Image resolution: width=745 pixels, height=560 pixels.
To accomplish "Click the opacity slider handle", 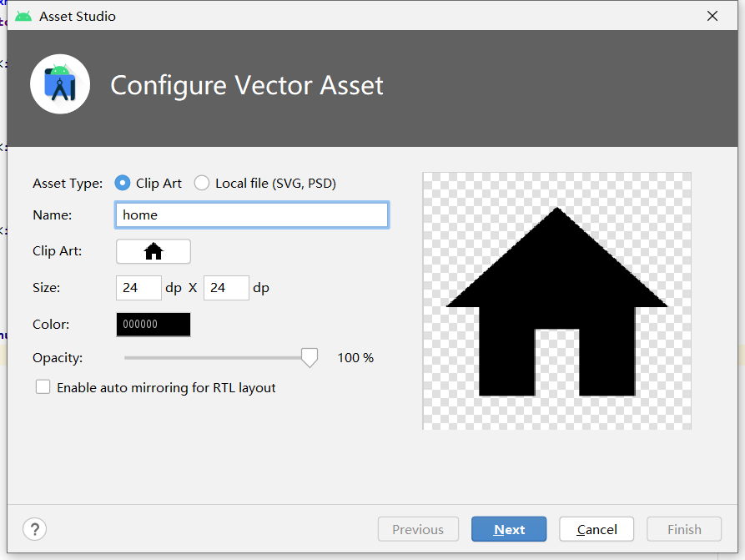I will coord(309,356).
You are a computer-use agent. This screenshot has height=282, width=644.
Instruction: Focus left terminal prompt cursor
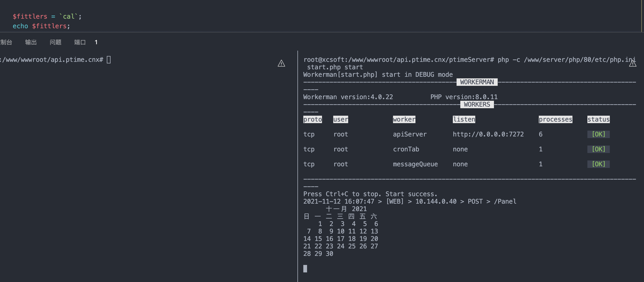[x=109, y=59]
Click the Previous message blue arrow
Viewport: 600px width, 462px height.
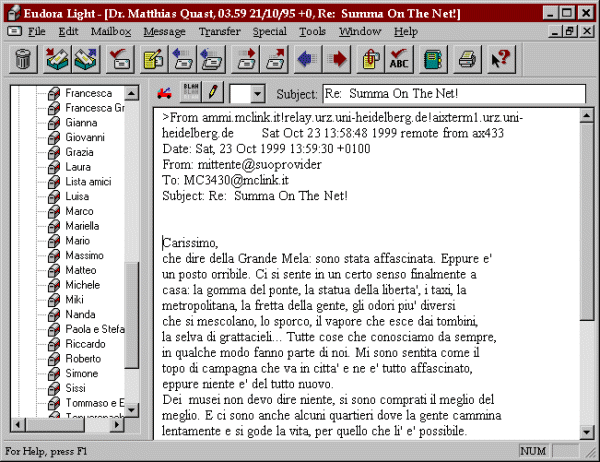[308, 60]
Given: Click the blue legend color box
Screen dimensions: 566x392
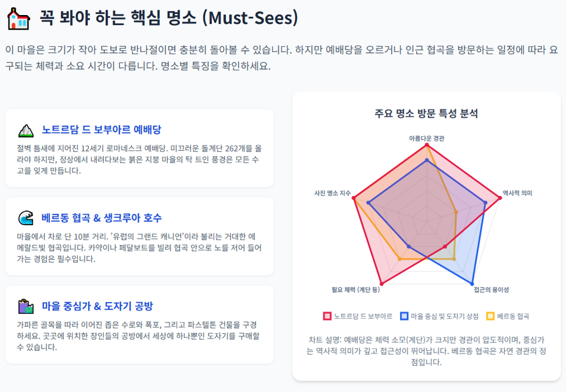Looking at the screenshot, I should click(x=404, y=316).
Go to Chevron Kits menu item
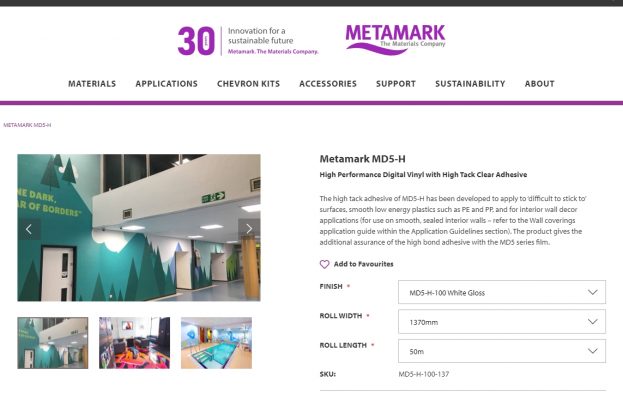Image resolution: width=623 pixels, height=400 pixels. [x=248, y=84]
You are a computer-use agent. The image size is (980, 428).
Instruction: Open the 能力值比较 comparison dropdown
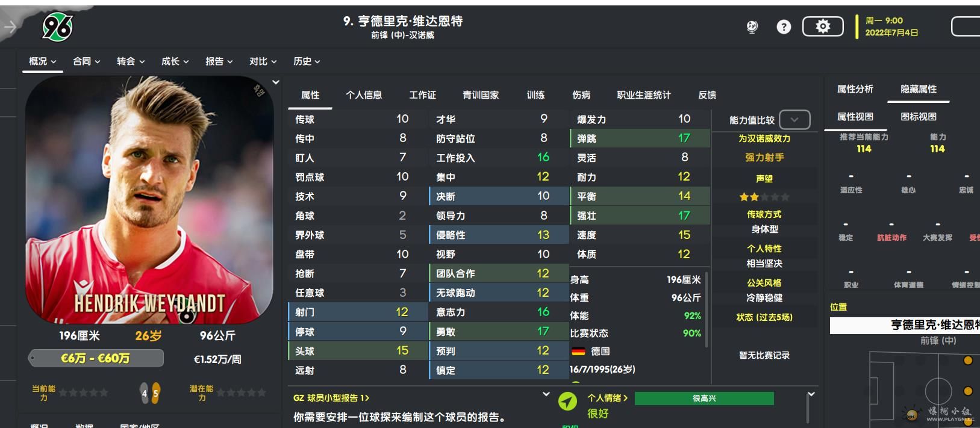click(x=794, y=120)

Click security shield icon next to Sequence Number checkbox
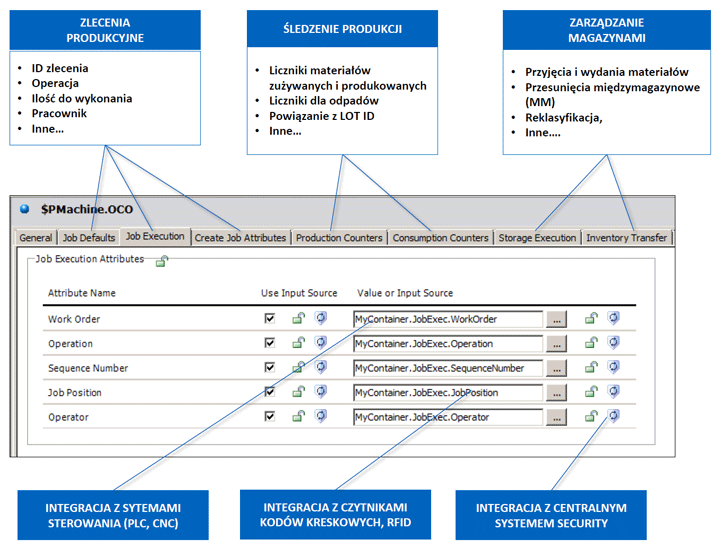point(321,368)

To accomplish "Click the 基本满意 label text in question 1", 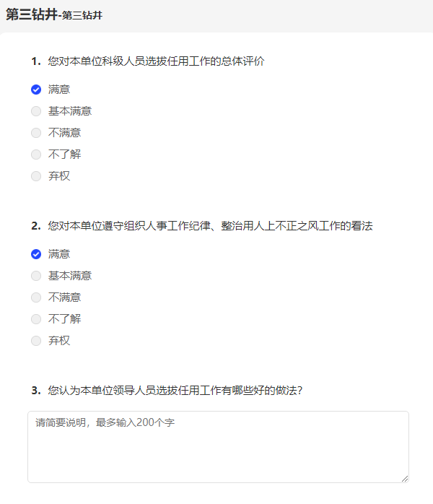I will click(70, 111).
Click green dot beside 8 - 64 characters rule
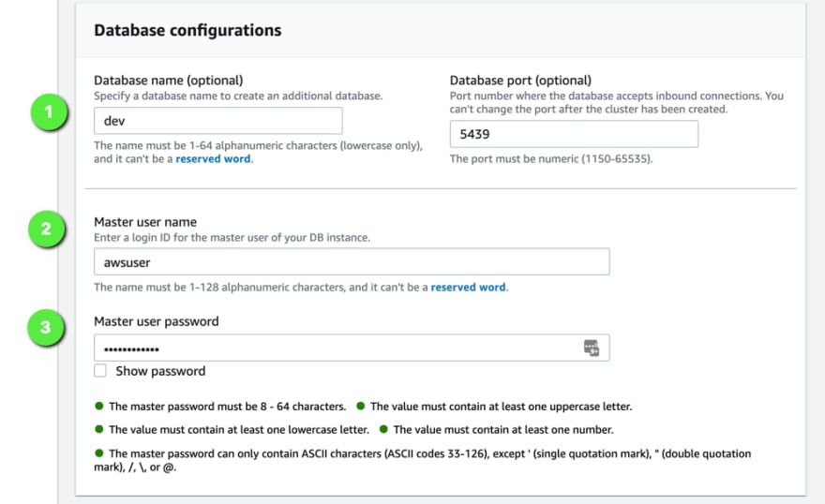Screen dimensions: 825x504 tap(99, 406)
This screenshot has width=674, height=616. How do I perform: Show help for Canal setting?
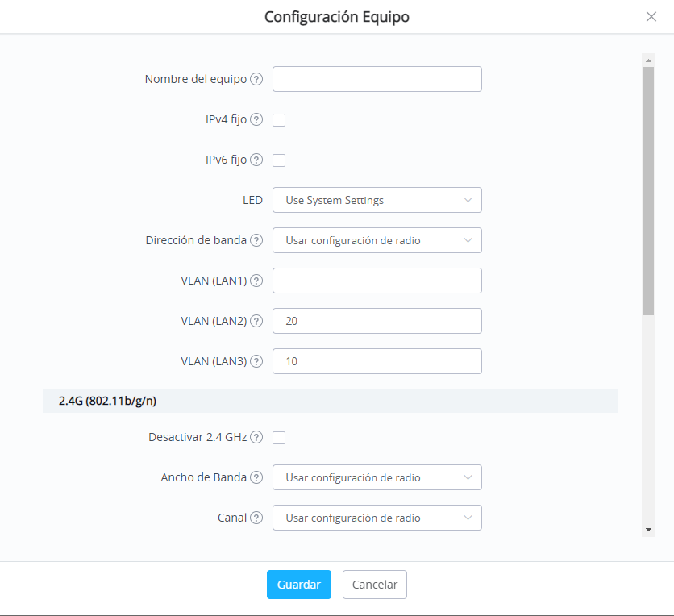(256, 518)
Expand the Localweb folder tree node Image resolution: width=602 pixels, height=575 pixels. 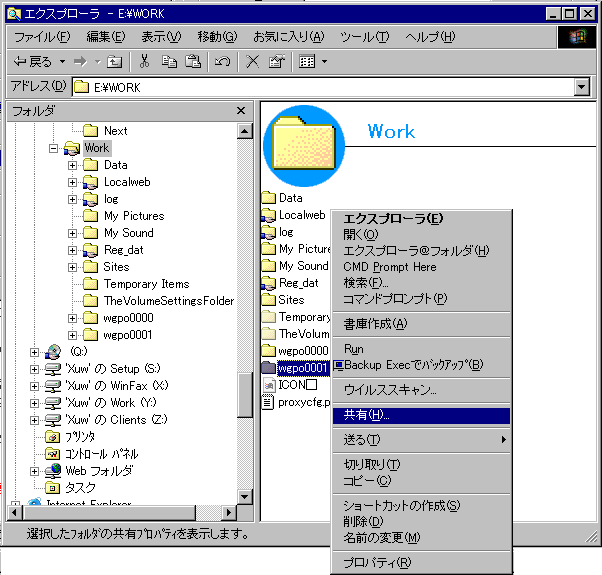(x=73, y=182)
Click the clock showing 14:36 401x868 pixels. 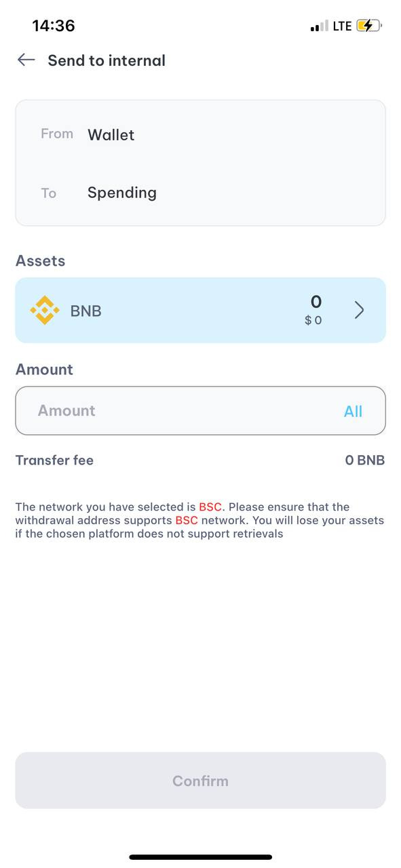point(50,25)
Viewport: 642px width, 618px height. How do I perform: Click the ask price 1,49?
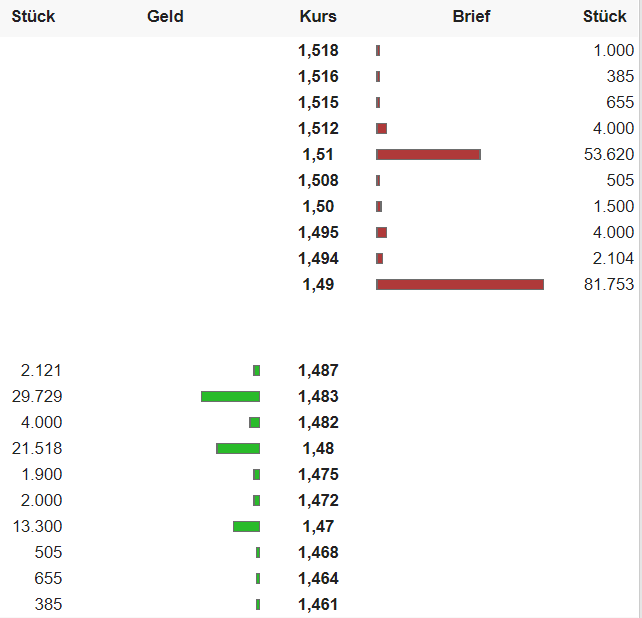point(318,284)
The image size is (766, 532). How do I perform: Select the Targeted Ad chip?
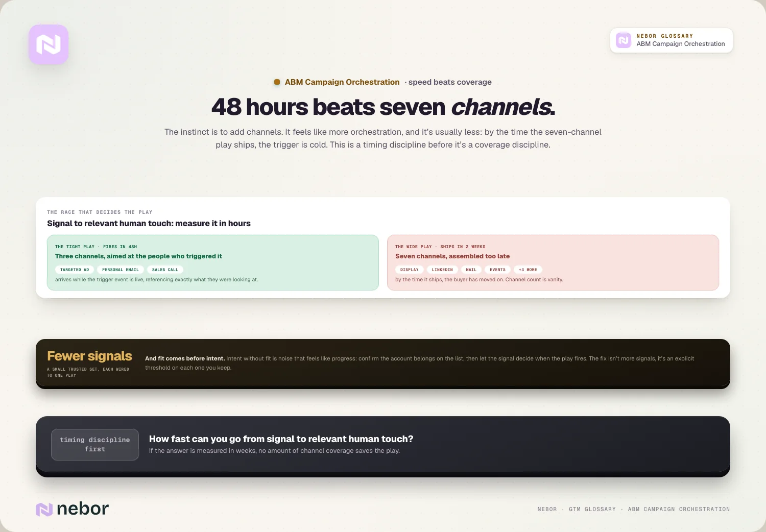(75, 270)
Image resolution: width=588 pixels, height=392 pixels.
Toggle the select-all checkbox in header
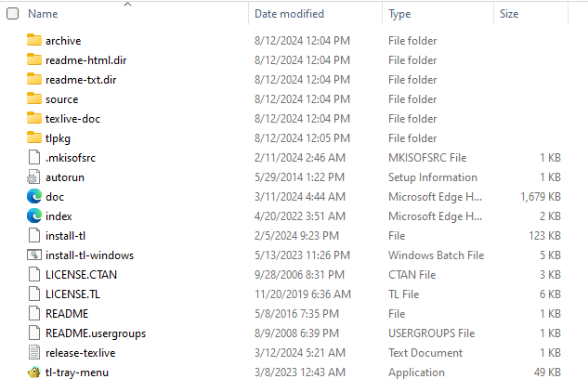coord(12,14)
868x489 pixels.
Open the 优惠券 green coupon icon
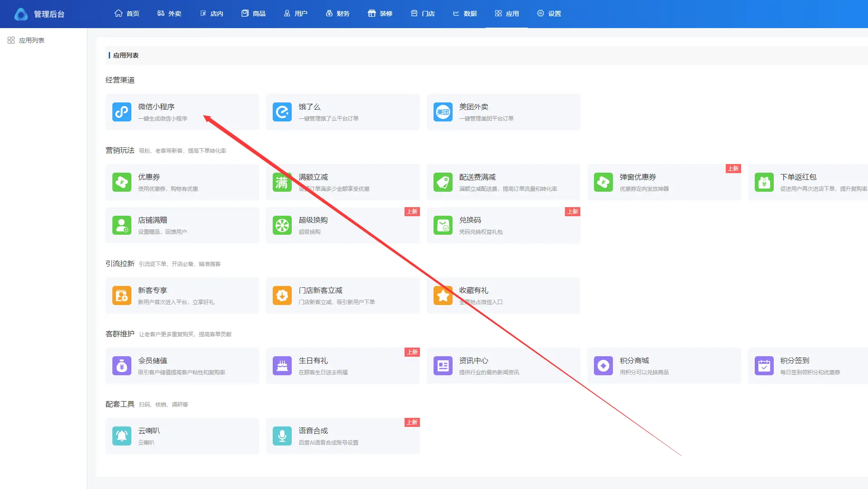click(x=122, y=182)
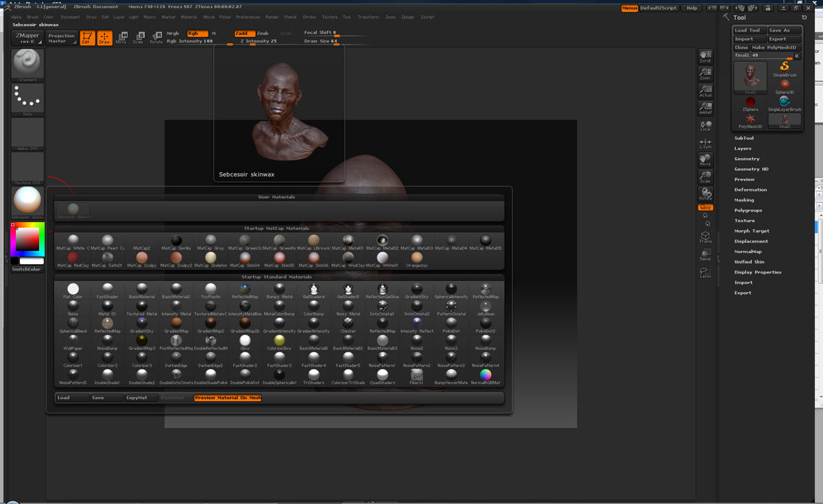Open the Material menu

pyautogui.click(x=189, y=16)
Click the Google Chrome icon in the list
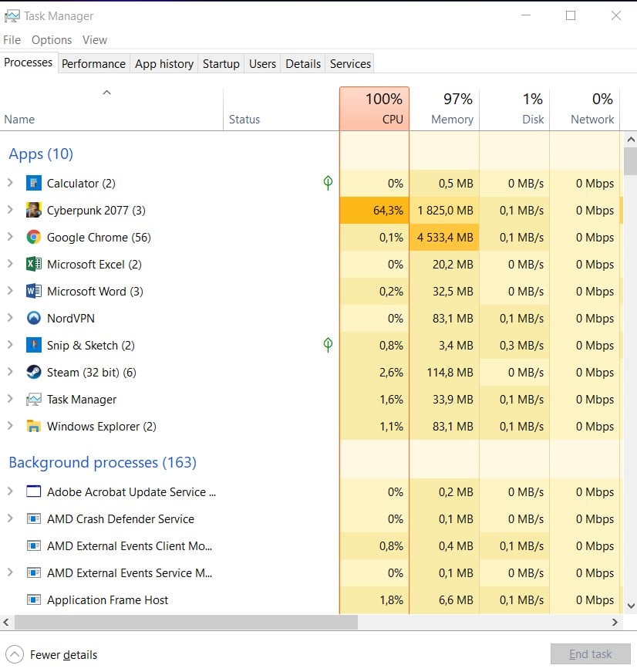The width and height of the screenshot is (637, 672). [34, 237]
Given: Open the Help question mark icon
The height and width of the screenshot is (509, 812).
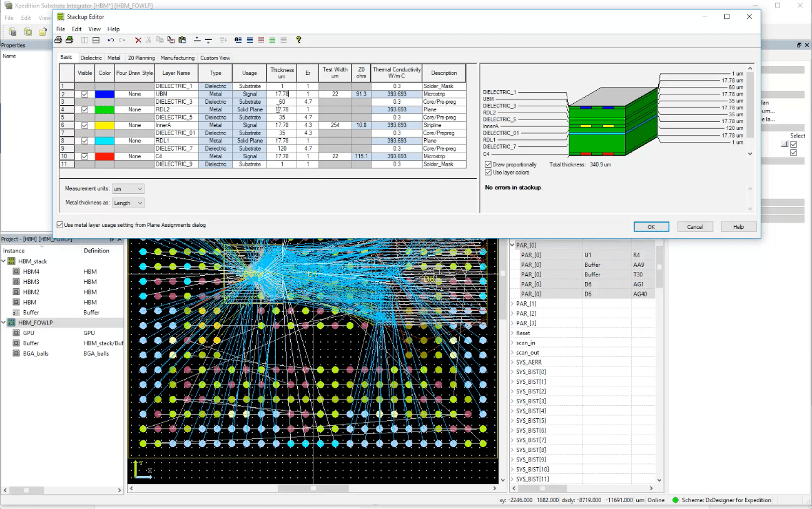Looking at the screenshot, I should [299, 39].
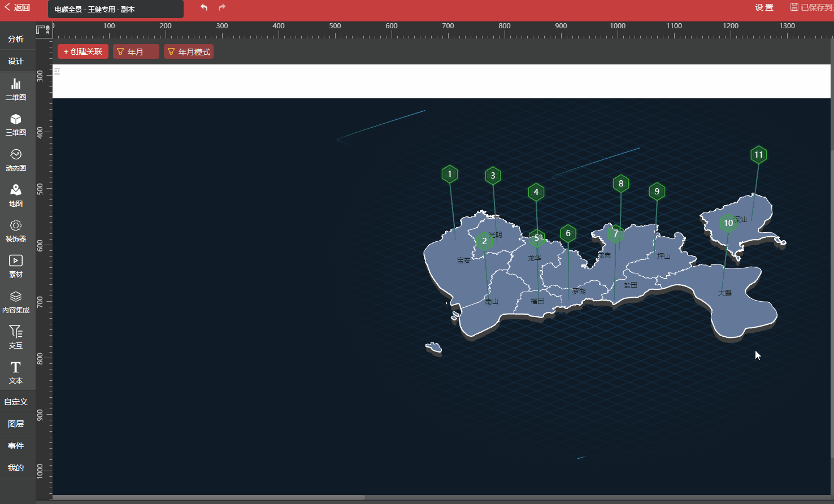The height and width of the screenshot is (504, 834).
Task: Open the 二维图 chart panel
Action: point(16,89)

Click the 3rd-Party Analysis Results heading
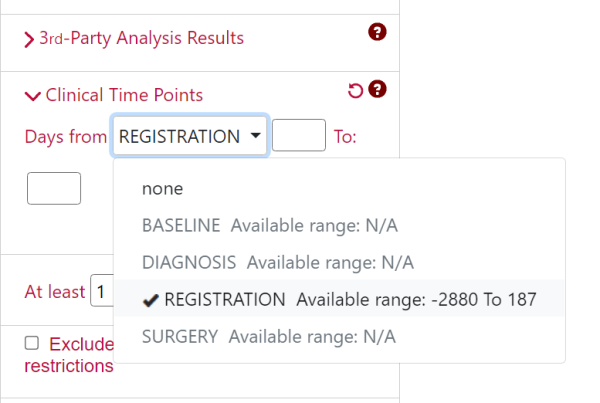click(x=142, y=38)
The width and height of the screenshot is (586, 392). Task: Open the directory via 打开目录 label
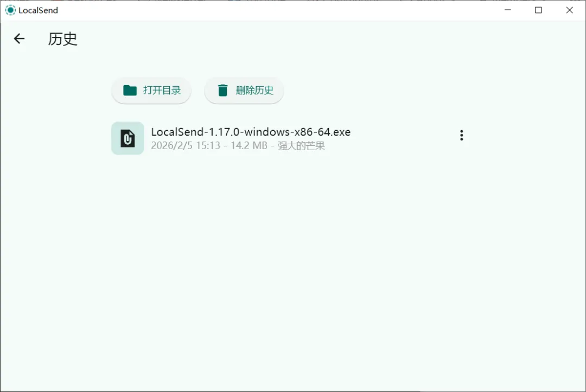[162, 90]
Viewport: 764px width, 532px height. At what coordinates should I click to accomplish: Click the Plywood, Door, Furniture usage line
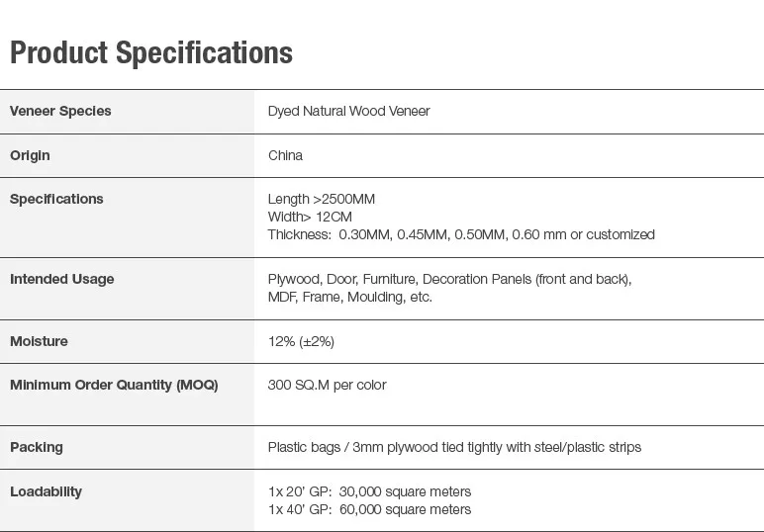click(x=449, y=279)
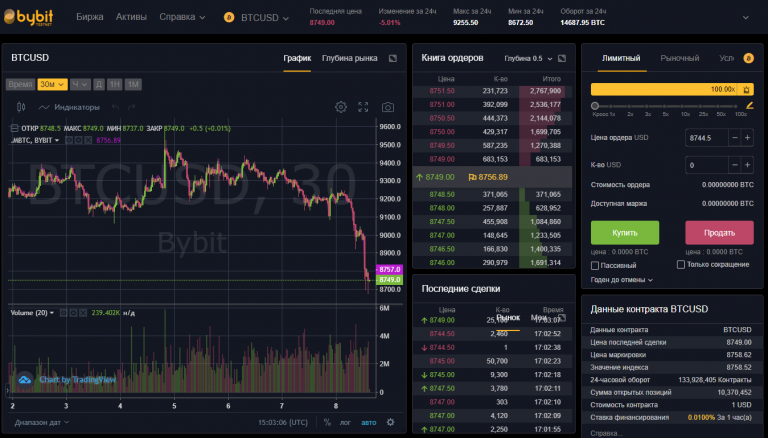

---

- Exercise: What is needed is an exact transcription of the lines from the one holding "Viewport: 764px width, 532px" to the end of the data, with every picture left out.

- Answer for the task:
Viewport: 764px width, 532px height. At what coordinates should I click to accomplish: Click the Plywood, Door, Furniture usage line
click(x=449, y=279)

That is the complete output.